Bring on the Indians; the cavalry is back. A couple of months ago we were all sitting around waiting for Secretary of Defense Donald Rumsfeld to reinvent the military for a peacetime environment. Guess what: September 11 and homeland defense have put the troops back in the saddle. Since we stopped demobilizing after wars fifty years back, we've kept our troops mostly out of sight, let them do their day-to-day work in our backyard but with a privacy fence between them and us. Now they're everywhere we go, doing the things that in other times would have qualified as garrison duty. Not to stretch the parallel too far, but the new homeland defense does hark back to those simple days when the West was wild and defense was either a do-it-yourself job or a hooray for the cavalry just topping the hill. Garrisoning the war on terror should be just about as exciting as sitting at Fort Supply or any one of the other posts that protected the citizens during the Indian Wars.

In 1877 a scouting party of six soldiers and three Navajo scouts commanded by Lt. Henry Wright, rode through the dismal countryside near Deming, New Mexico, looking for Indians. They found them, then found themselves surrounded by 40 to 50 Chiricahua Apaches. They fought hard and prevailed and one of them, Corporal Clifton Greaves earned the Congressional Medal of Honor (as did 22 other Buffalo Soldiers between 1866 and 1912). This action is analogous to the current raids on Afghanistan, especially now that the troops are learning that the Taliban forces are more rugged fighters than expected.

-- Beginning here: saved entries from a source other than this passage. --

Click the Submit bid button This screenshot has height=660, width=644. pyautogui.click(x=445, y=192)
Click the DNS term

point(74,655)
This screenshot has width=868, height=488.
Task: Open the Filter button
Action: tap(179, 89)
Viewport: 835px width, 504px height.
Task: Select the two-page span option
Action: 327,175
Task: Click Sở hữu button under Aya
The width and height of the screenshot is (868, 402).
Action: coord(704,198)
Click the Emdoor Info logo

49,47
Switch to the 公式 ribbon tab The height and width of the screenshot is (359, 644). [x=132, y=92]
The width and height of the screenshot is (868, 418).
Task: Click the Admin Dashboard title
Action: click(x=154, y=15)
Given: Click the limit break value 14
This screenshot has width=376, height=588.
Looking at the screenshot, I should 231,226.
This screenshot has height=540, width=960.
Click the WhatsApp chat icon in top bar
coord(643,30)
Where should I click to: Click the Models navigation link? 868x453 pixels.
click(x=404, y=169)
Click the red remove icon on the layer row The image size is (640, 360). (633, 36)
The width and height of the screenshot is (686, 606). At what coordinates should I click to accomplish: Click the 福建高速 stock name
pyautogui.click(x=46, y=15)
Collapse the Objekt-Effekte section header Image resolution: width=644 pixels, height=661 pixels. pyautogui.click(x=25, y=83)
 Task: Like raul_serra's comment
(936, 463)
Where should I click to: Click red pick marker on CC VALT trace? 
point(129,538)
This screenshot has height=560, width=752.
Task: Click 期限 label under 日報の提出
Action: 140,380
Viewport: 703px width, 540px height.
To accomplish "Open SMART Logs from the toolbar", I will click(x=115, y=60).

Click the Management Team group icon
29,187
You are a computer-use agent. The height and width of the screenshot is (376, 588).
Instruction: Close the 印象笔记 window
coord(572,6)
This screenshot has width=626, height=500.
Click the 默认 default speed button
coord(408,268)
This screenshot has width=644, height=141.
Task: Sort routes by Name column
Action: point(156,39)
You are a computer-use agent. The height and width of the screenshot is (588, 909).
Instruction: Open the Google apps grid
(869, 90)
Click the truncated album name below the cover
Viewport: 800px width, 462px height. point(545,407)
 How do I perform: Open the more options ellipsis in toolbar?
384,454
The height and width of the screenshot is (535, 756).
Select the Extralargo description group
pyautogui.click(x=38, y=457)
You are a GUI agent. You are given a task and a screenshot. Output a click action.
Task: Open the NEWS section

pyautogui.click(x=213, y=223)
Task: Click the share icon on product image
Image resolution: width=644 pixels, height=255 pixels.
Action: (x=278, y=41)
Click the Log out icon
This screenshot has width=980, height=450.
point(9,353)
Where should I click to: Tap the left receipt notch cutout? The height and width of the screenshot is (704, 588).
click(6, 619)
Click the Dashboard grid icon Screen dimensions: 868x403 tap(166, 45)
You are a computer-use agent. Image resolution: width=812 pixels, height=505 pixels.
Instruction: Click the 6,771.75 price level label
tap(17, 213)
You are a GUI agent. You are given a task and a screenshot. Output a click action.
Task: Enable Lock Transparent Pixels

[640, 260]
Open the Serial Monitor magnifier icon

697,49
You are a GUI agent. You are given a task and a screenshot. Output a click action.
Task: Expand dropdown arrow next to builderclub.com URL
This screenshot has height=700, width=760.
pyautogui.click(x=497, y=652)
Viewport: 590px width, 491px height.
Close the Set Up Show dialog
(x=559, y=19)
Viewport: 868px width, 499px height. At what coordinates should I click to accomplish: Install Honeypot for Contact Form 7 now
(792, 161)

11The battle was the exception for the soldiers, not the norm. Now, as it was in the nineteenth century, the mundane defines military life. Military service against the Indians was mostly misery and drudgery. Patrols could last up to half a year and cover 1,000 miles. And troopers built and rebuilt forts, strung telegraph wire, escorted settlers, railroaders, and cattle, and built and patrolled national parks. They drilled, pulled guard duty, and kept up their horses, barracks, weapons and equipment. Nowadays soldiers watch us as we venture back into the air, check our borders, stand guard over our water, power, and other facilities.

One thing's different. We don't kick the GIs around much anymore. For the frontier soldier, when in town, if there was a town they could reach, they could expect a less than open-armed welcome. Westerners, many of whom were former Confederates, disliked soldiers for their uniform, and Buffalo Soldiers for both the color of their uniform and the color of their skin. And the towns that sprang up around the frontier posts were not cultural hotbeds, featuring rather saloons, gambling parlors, houses of prostitution. These towns also attracted the West's most unsavory characters. Consistently, in conflicts between soldiers and locals, sheriffs and juries came down on the side of the locals.

Soldiering was hard duty for white and black, and the rewards of a five-year enlistment weren't all that great. For a seven-day workweek with holidays on the Fourth of July and Christmas, a private got $16 a month, reduced to $13 in 1871. The army also provided food, clothing, and a place to live. There was no Internet, no overseas option, no G.I. Bill, no way to match the luxurious life given today's soldier. Still, it was a living, and a profession a man - or woman - could take pride in.

Oddly, the cavalry analogy rings true today, what with a commander in chief who is leading the troops over the hill. Or is he the lone ranger and those behind him a posse?